WHAT YOU SHOULD DO - Rewrite the items from the line containing "Image resolution: width=1288" through the end of the items, inclusive, replacing "chevron" with "arrow" and leaving everything else unchanged.
═══ MATERIAL SUPPLIED ═══
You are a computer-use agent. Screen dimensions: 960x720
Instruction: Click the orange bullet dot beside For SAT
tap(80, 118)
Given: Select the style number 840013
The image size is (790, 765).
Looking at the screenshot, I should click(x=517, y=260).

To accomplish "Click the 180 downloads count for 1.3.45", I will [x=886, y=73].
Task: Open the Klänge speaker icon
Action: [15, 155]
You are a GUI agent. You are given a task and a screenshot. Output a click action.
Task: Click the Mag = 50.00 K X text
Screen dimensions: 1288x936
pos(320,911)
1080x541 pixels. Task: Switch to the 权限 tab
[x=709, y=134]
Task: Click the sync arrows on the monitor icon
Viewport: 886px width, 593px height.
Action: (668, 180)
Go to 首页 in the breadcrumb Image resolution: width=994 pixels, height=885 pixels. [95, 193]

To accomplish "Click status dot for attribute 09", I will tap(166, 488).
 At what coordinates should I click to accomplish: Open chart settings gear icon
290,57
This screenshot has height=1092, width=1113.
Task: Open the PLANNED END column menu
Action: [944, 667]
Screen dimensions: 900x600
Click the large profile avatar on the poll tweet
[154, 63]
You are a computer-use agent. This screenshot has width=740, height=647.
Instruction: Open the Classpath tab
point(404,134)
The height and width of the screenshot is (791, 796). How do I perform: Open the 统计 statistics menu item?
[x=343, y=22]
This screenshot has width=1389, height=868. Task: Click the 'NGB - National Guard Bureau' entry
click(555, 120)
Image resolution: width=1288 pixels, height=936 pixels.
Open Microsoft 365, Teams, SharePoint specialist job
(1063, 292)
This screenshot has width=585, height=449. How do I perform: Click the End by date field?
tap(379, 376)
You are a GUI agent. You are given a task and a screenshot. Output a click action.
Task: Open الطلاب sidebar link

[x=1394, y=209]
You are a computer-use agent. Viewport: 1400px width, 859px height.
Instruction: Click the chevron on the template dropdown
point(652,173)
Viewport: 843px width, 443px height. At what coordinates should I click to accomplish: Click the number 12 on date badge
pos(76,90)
═══
THE ANSWER -
Image resolution: width=1288 pixels, height=936 pixels.
Open Microsoft 365, Teams, SharePoint specialist job
(1063, 292)
This screenshot has width=585, height=449. How do I perform: Click the End by date field?
tap(379, 376)
You are a GUI agent. You are given a task and a screenshot. Output a click action.
Task: Open الطلاب sidebar link

[x=1394, y=209]
You are a computer-use agent. Viewport: 1400px width, 859px height.
Instruction: Click the arrow on the template dropdown
point(652,173)
Viewport: 843px width, 443px height. At what coordinates should I click to accomplish: Click the number 12 on date badge
pos(76,90)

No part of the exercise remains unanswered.